Neuronal Dynamics during Epilectic Seizures

Epilepsy is a neurological disorder that affects more than 2 million people in United States alone and 65 million cases worldwide, and it manifests as spontaneous seizures, which usually involve loss of consciousness and stiffening/jerking of limbs. While some patients benefit from pharmacotherapy, about 30% of the patient population does not find improvement by these drugs. One effective way of improving their quality of life is to warn the patient when a seizure is likely to occur. To provide such timely warnings, efficient seizure prediction algorithms are required.
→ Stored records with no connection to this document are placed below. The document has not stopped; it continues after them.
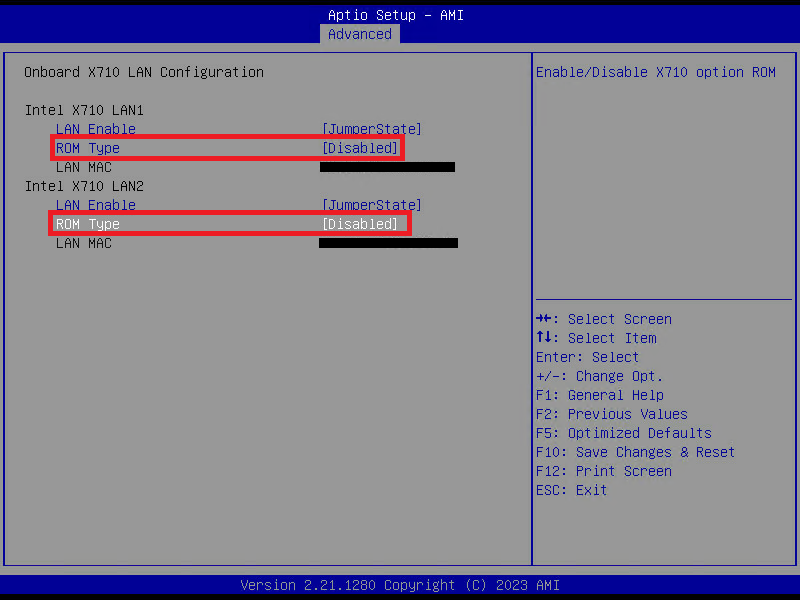Click ESC: Exit hint

(x=571, y=490)
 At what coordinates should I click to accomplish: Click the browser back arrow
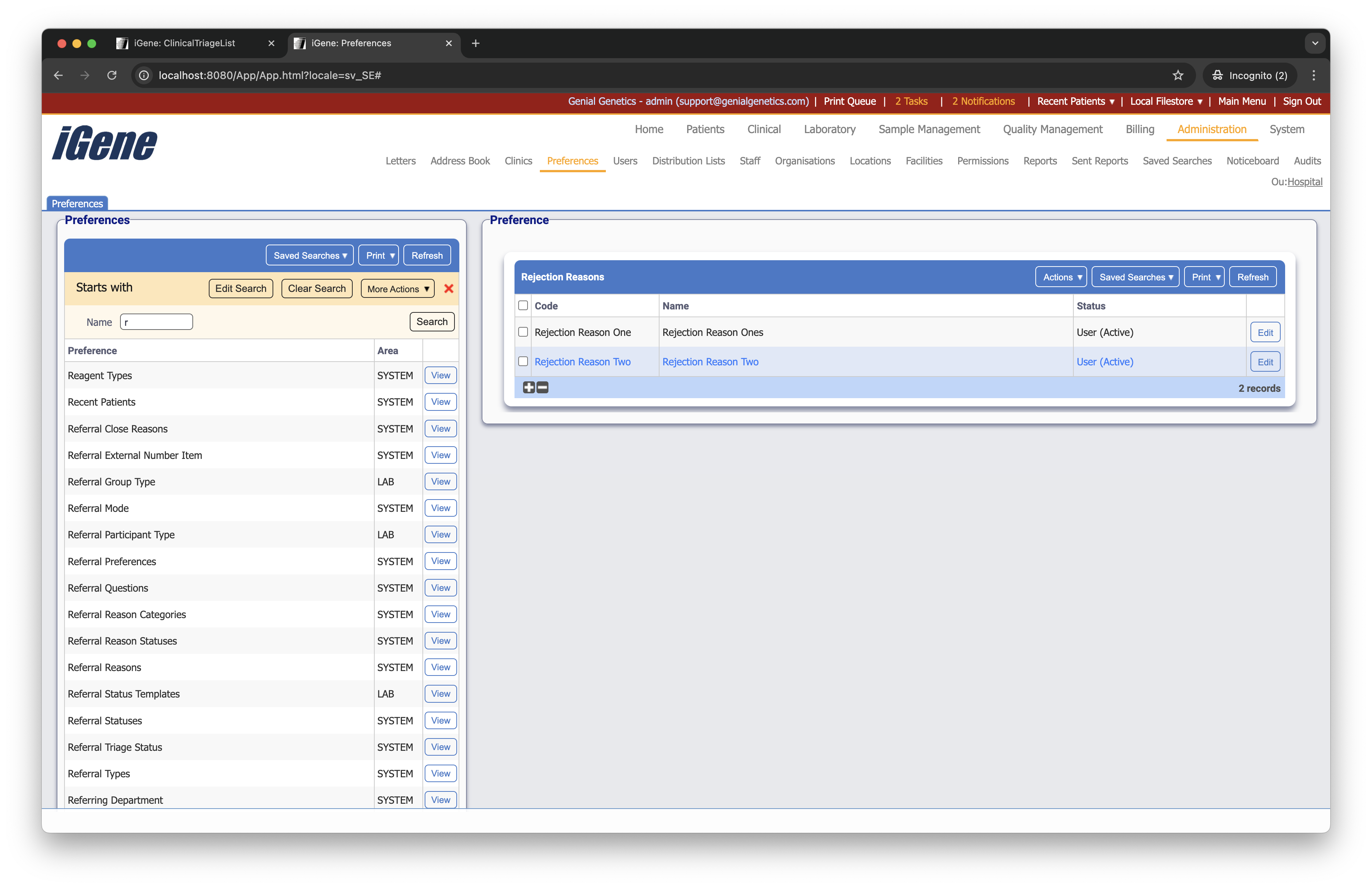tap(58, 75)
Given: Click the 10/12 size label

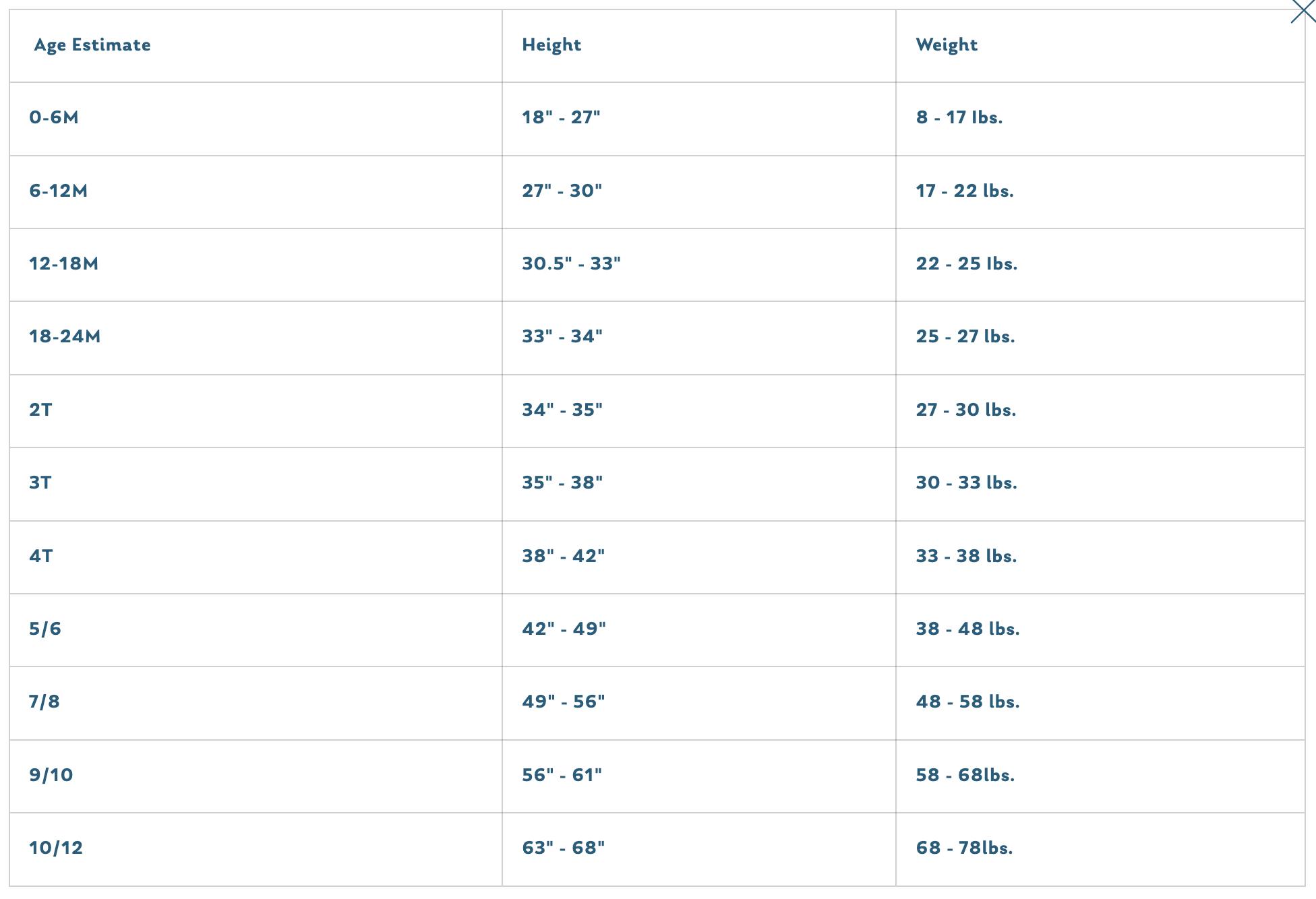Looking at the screenshot, I should coord(56,848).
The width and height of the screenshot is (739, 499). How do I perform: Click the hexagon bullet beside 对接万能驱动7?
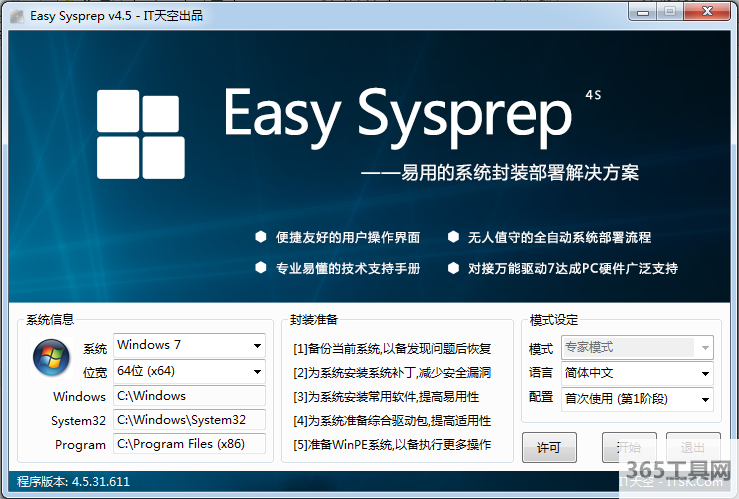[453, 268]
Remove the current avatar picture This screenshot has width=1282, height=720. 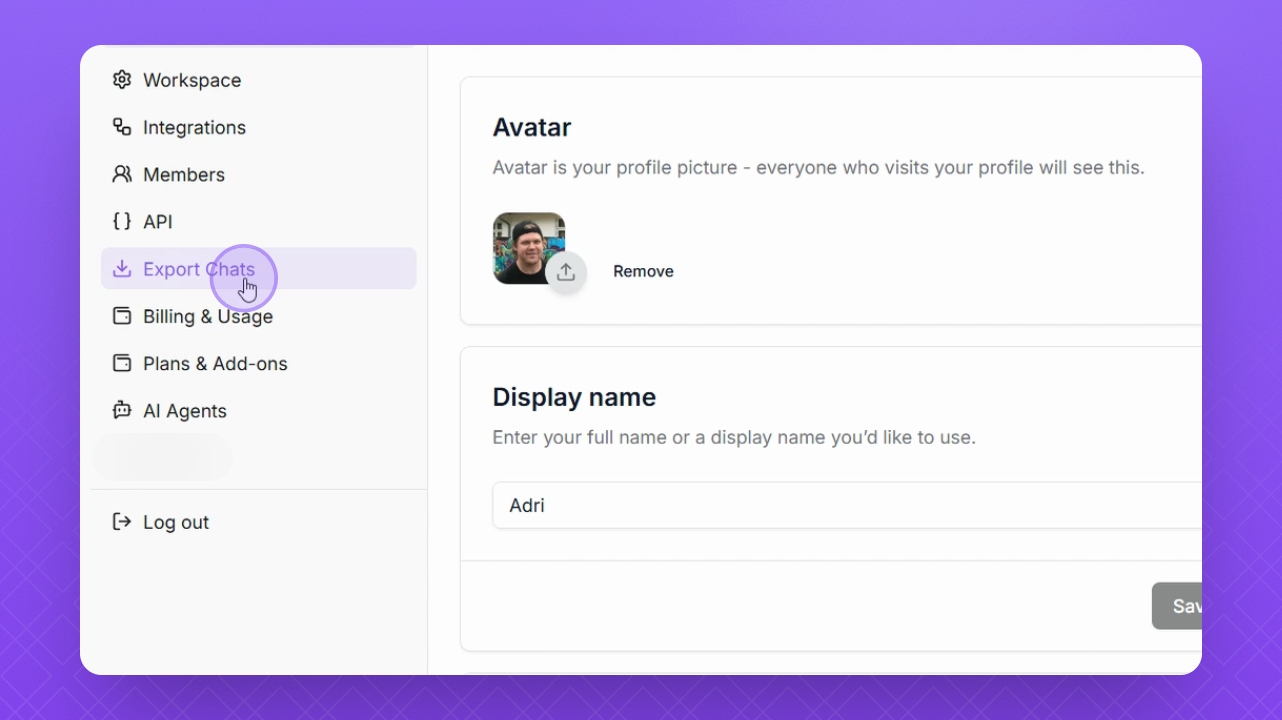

Many groups have tried to develop these by using EEG signals with little success. Our research aims to meet this scientific need by studying the spiking activity of individual neurons and the local EEG before a local network is recruited into a seizure. Our publications (Grasse et al, 2013 & Karunakaran et al, 2012) identify these neuronal changes in hippocampus during the transition to seizures in chronic epilepsy and status epilepticus respectively.

Once reliable markers for predicting seizures are identified, they can be used to provide patient alerts or electrical stimulus to abort these seizures. The ultimate goal of this project is to design a closed-loop implantable device that can record neural activity from the brain, analyze the data, predict seizure timing, and automatically deliver electrical stimulus to abort seizures.